Source · Select Committees · Environmental Audit Committee
Recommendation 33
33
Rejected
Paragraph: 192
The emissions targets currently set under the North Sea Transition Deal are not stretching enough.
Recommendation
The emissions targets currently set under the North Sea Transition Deal are not stretching enough. The Climate Change Committee suggests that it is feasible and necessary for oil and gas production emissions to be reduced by 68% by 2030. We agree. The oil and gas industry has been aware of the contribution of its activities to man-made climate change since the 1990s, or earlier. A responsible industry should have been working to clean up its operations with far greater urgency than this timescale suggests. The Government needs to push the industry to go further and faster than its current approach. Challenging targets for the industry to undergo rapid decarbonisation must be introduced without delay. The fossil fuel industry should not be granted headroom in the UK’s carbon budgets that other hard to decarbonise sectors may need. We recommend that the North Sea Transition Deal be modified to include stronger targets and verification arrangements in line with the Government’s commitments under the Paris Agreement.

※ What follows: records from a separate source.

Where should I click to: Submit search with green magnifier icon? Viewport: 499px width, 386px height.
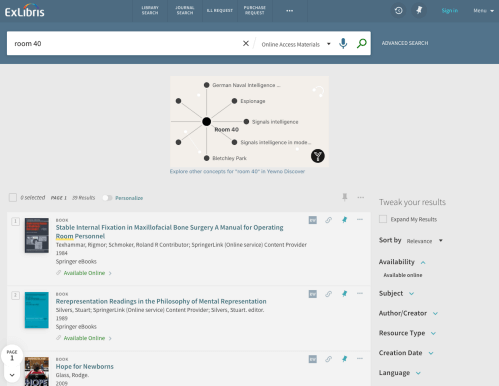(x=362, y=43)
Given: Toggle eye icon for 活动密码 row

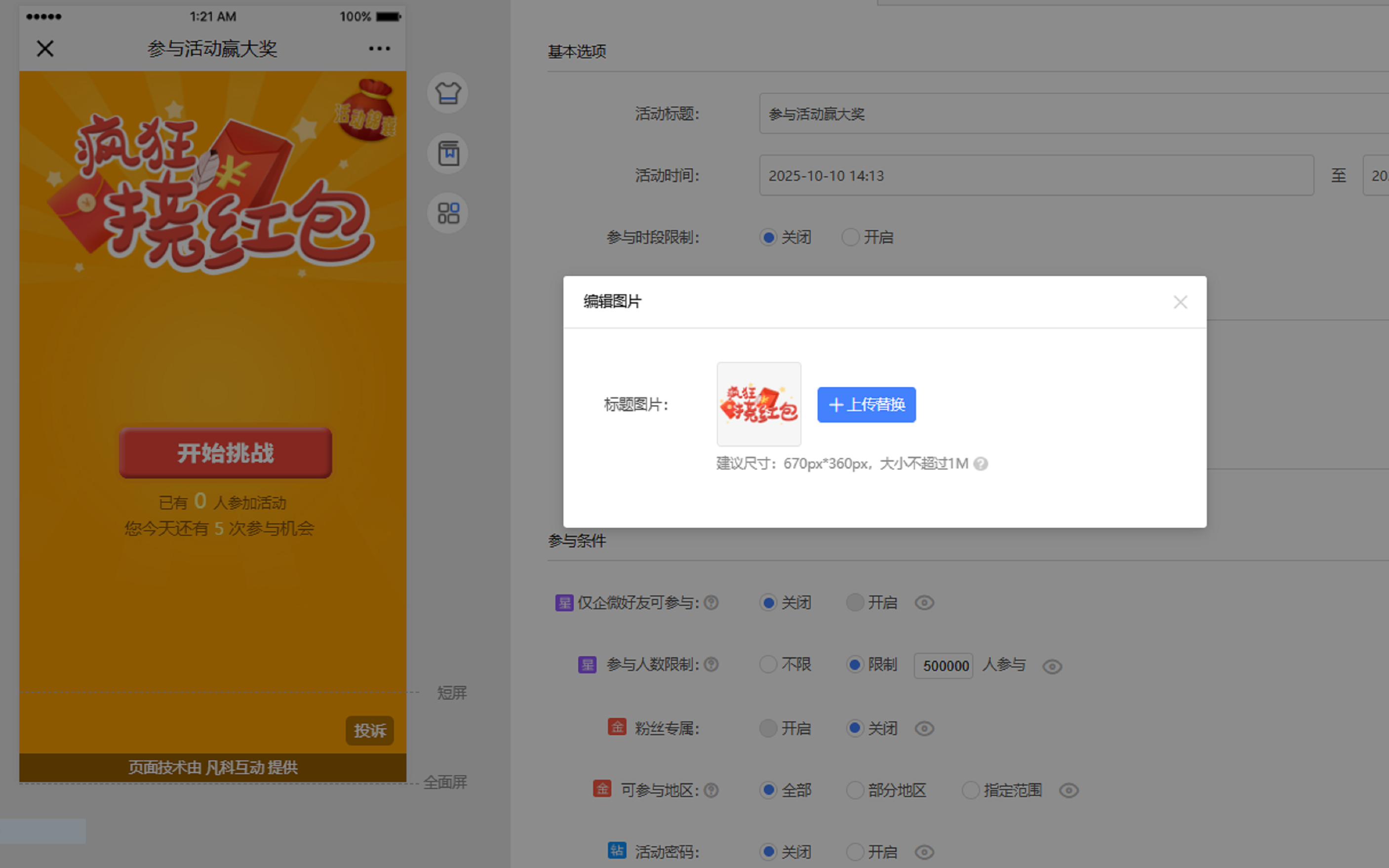Looking at the screenshot, I should (924, 852).
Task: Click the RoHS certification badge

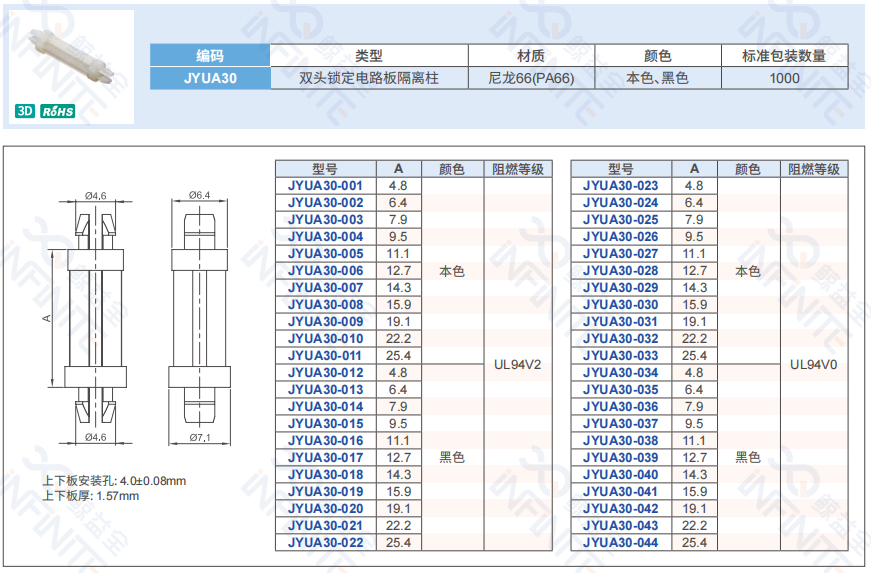Action: (x=57, y=112)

Government Response Summary
The government rejects the recommendation to modify the North Sea Transition Deal, stating that the current decarbonisation targets are sufficiently ambitious and will help to reduce emissions, ensuring the UK Continental Shelf reaches net zero by 2050.
Paragraph Reference:
192
Government Response
Rejected
HM Government
Rejected
77. The Government’s view is that the decarbonisation targets in the North Sea Transition Deal to reduce emissions from operations to 50% of 2018 levels by 2030 are sufficiently ambitious and will help significantly to reduce emissions, ultimately ensuring that the UK Continental Shelf reaches net zero by 2050.